BEGIN Data in this exercise

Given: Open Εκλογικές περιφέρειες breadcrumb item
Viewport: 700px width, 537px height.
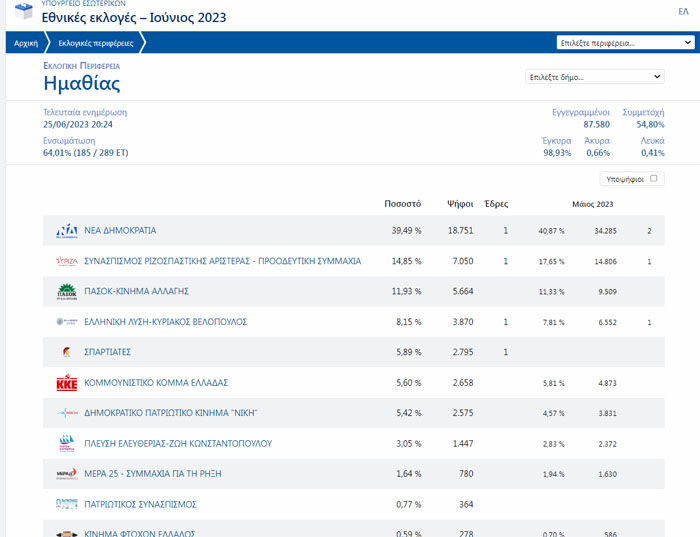Looking at the screenshot, I should click(x=95, y=43).
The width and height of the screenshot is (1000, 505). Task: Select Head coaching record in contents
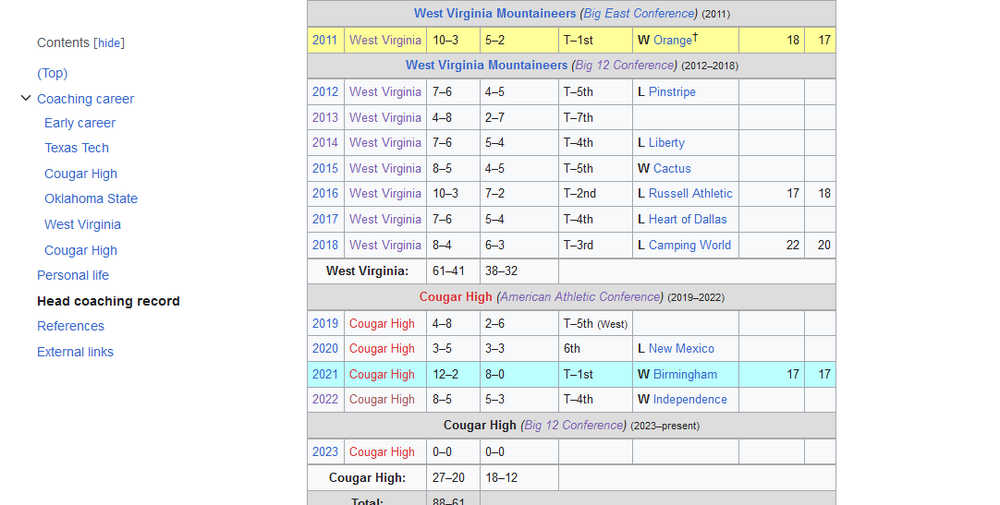pyautogui.click(x=108, y=301)
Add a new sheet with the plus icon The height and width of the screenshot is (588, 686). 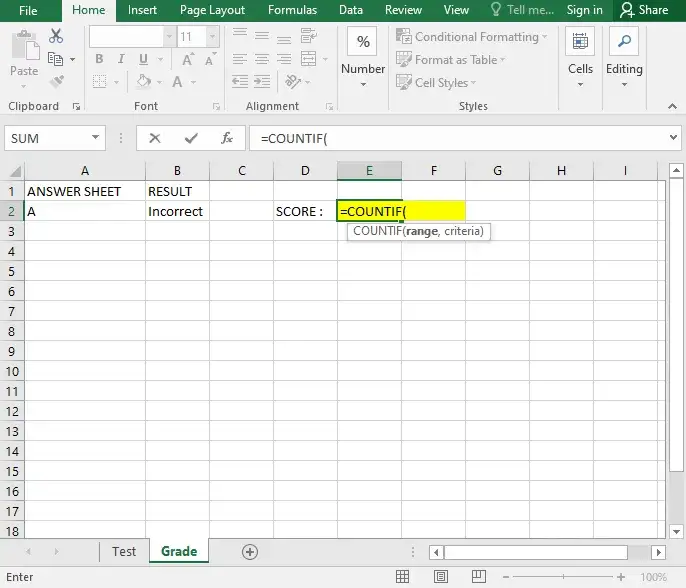pos(250,552)
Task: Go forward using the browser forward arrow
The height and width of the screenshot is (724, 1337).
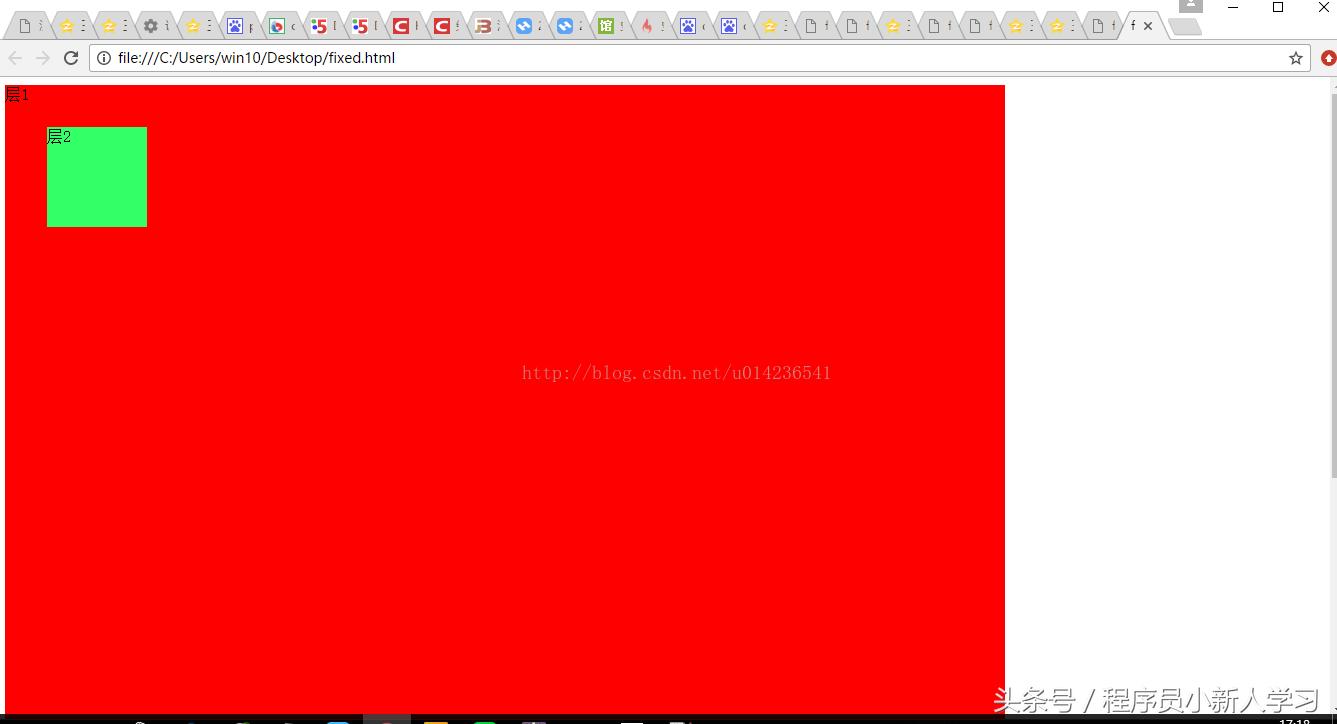Action: pos(43,58)
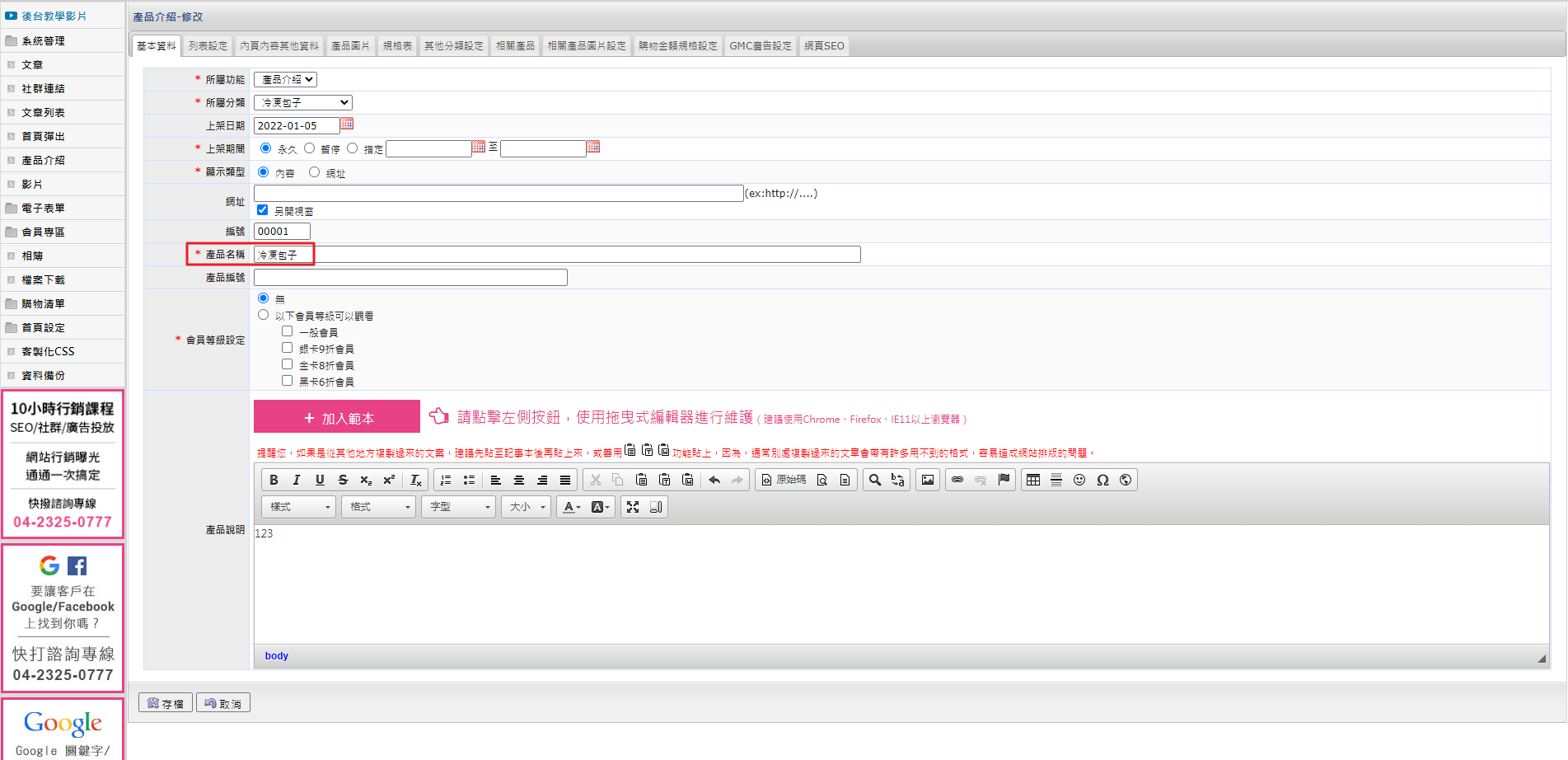Viewport: 1568px width, 760px height.
Task: Open the 網頁SEO tab
Action: point(824,46)
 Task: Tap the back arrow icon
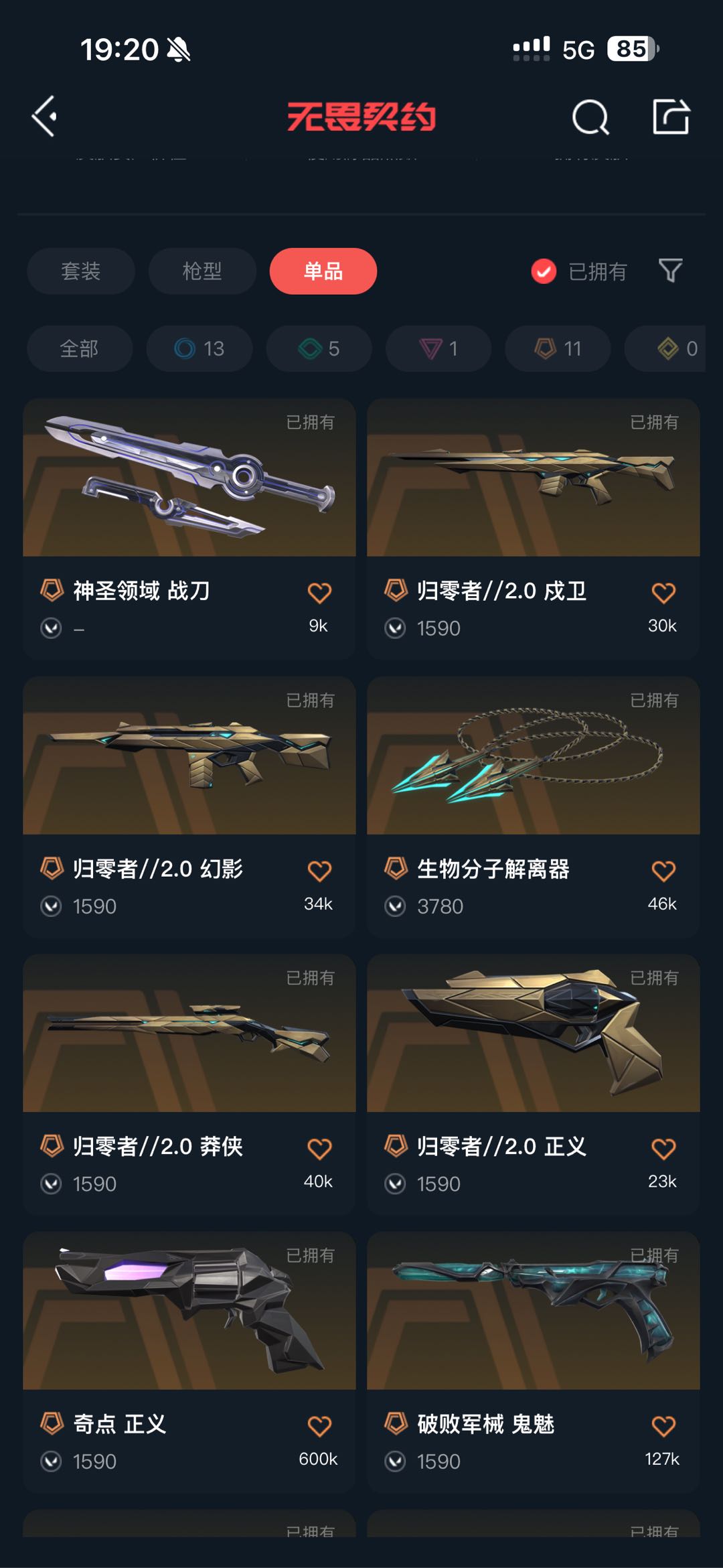(44, 117)
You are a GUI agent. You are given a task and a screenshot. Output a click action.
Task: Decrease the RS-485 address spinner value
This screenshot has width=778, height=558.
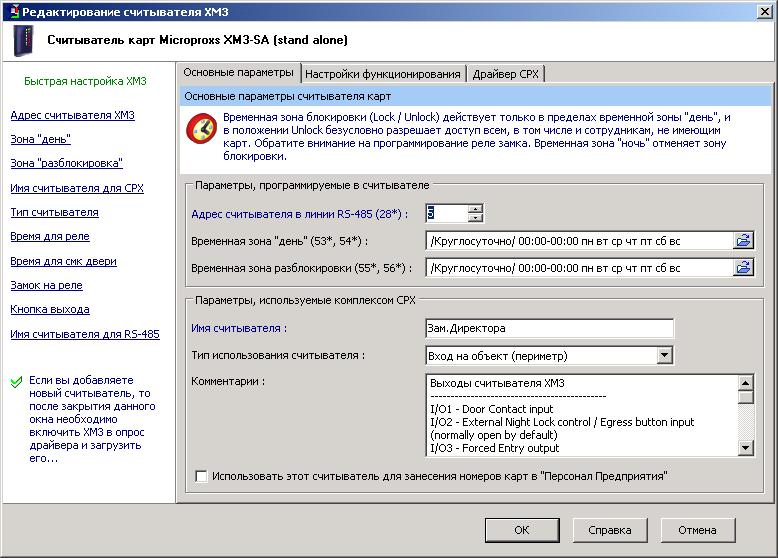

END Data in this exercise

Leave the pictures out and copy exactly the lines from the one that holds "The height and width of the screenshot is (724, 1337)." through the last line of the material.

The height and width of the screenshot is (724, 1337).
Action: pos(43,58)
Viewport: 1568px width, 760px height.
Task: Open the 網頁SEO tab
Action: point(824,46)
 Task: Tap the back arrow icon
(44, 117)
You are a GUI agent. You are given a task and a screenshot. Output a click action.
Task: Decrease the RS-485 address spinner value
This screenshot has width=778, height=558.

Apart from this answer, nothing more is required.